Teatro di Verdura

Settimana giusta per verificare un paio di cose, questa. La prima: se i famosi (famigerati) diari di Mussolini scritti tra il 1935 e il '39 siano o no un falso storico ben confezionato (e ciascuno potrà giudicare «a orecchio»). La seconda: quali ragioni stanno dietro la strana rinascita cultural-editoriale di Curzio Malaparte, da un paio di anni a questa parte?
L'occasione è data da un paio di serate organizzate dal «Teatro di verdura» presso la Fondazione Biblioteca di via Senato. Si comincia domani sera alle 21, ingresso libero in via Senato 14, con la lettura di alcune pagine dai diari del Duce tenuta da Antonio Zanoletti, attore di calibro (ha lavorato con Strehler e Ronconi). La lettura sarà intervallata da commenti del giornalista Ugo Finetti e accompagnata da un montaggio di immagini dell'epoca firmato dalla videomaker Sonia Corain. I diari sono stati comprati, tra mille polemiche, da Marcello dell'Utri nel 2007. Il giudizio del celebre storico inglese Denis Mack Smith, successivamente stemperato, ne constatava l'autenticità: «Sono genuini, non ho trovato quel tipo di sbaglio rinvenibile in un diario prefabbricato, la calligrafia di Mussolini è vera e i contenuti sono quelli che lui avrebbe potuto scrivere. Si tratta di un documento che va reso pubblico». Il consiglio non fu seguito nell'immediato, ma di fatto il 27 ottobre prossimo Bompiani uscirà con il primo volume. Altri storici, invece, li ritengono ancora del tutto non attendibili (all'epoca dell'acquisto da parte di Dell'Utri la polemica fu più politica che storico-filologica). Ad ogni modo, ciascuno giudicherà da sé, ascoltandoli dalla voce di Zanoletti. «Se non sono veri - ci dice Finetti - si tratta comunque di grande fiction. È interessante leggervi come nel 1939 il rapporto Germania-Italia si fosse capovolto e Hitler, in virtù del patto con Stalin, si permettesse di essere più brusco nei confronti di Mussolini. Significativi anche i passi riguardanti D'Annunzio: lui e il Duce ebbero sempre un rapporto non lineare, a corrente alternata». Un'altra lettura dei diari si terrà il 1 settembre.

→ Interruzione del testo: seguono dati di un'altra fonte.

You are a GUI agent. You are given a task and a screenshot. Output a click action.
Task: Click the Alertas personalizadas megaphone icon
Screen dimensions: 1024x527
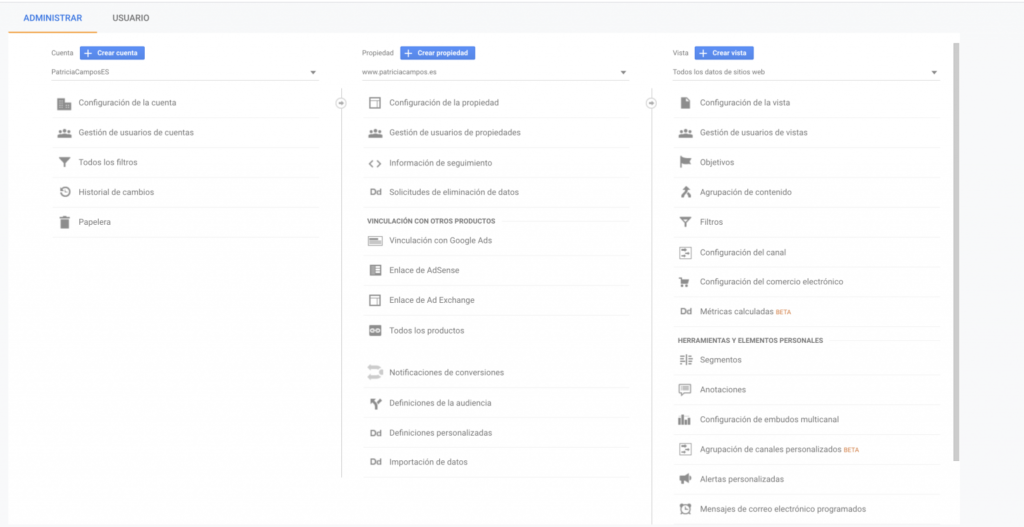tap(685, 479)
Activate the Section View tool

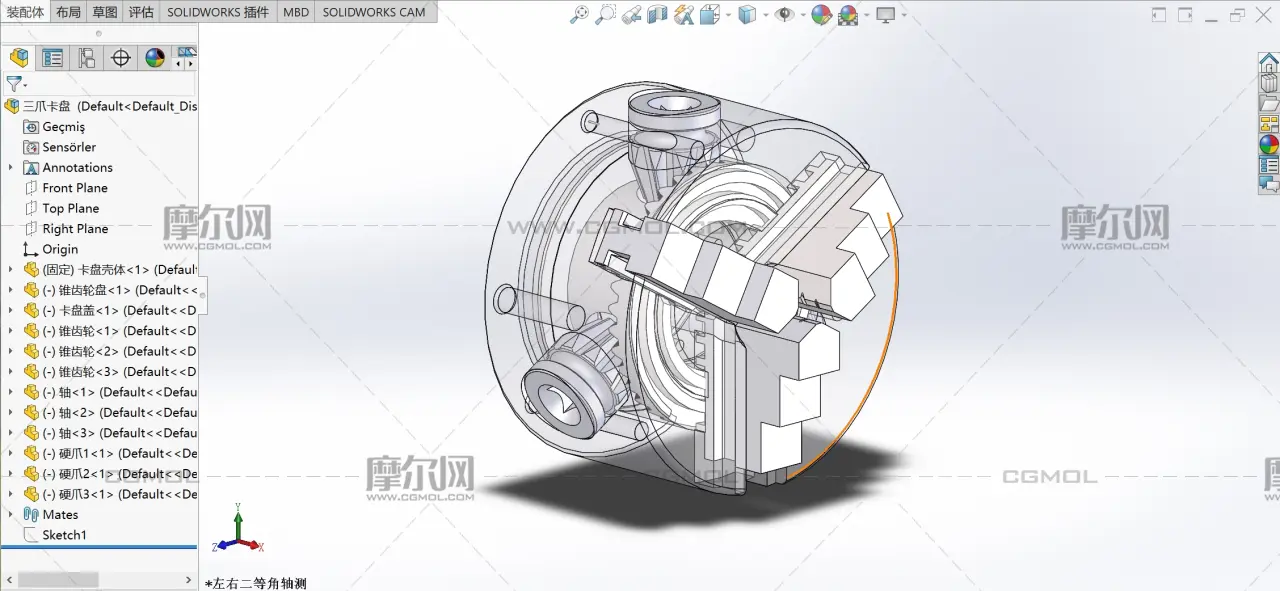click(x=657, y=14)
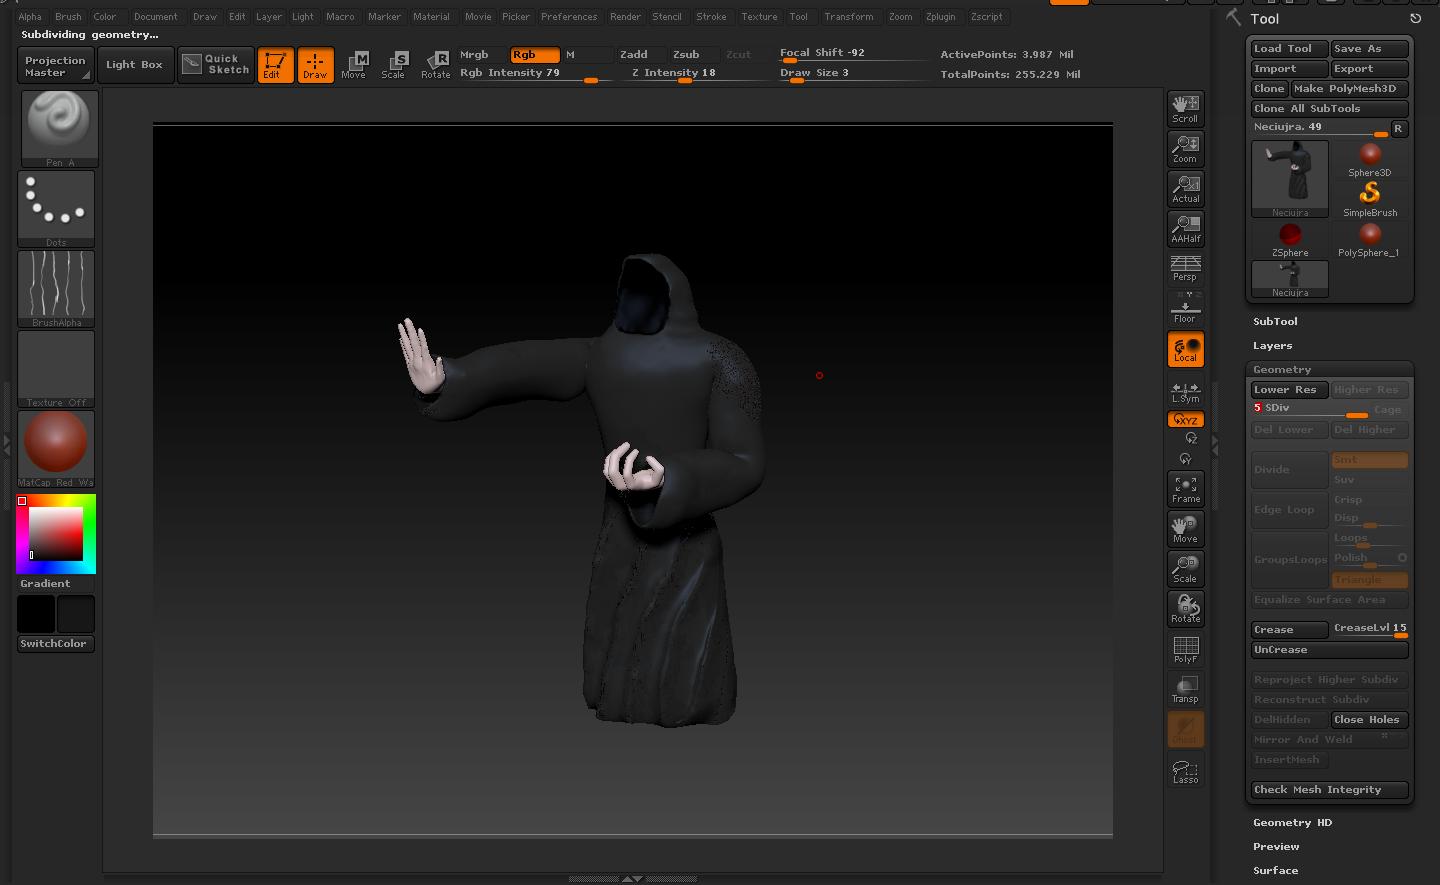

E poi c'è Curzio Malaparte con la pièce «Anche le donne hanno perso la guerra», venerdì alle 21, stesso luogo, regia di Renato Baldi, direttore del Gruppo di ricerca teatrale e popolare Lavanteatro. Il dramma, ambientato a Vienna nel 1945, è la storia di una famiglia borghese decaduta, composta da sole (ciniche) donne costrette da (cinici) soldati sovietici a prostituirsi. Ma in tutti si potrà cogliere, alla fine, un barlume di umanità e la consapevolezza che la guerra li ha cambiati radicalmente. Malaparte è ritornato alla ribalta due anni fa, a seguito della decisione di Adelphi di ripubblicare Kaputt, probabilmente il suo libro migliore (apprezzato da diversi scrittori contemporanei milanesi e massimalisti).

Tutti si interrogarono sul senso di questa operazione, dal momento che Mondadori, editore storico di Malaparte, si fece riscattare i diritti su Malaparte con perplessità ma anche, sembrò, con un po' sollievo. Seguendo la pièce di venerdì sera potremo tentare di capire l'attualità di un autore che nei prossimi anni vedremo molto ripubblicato.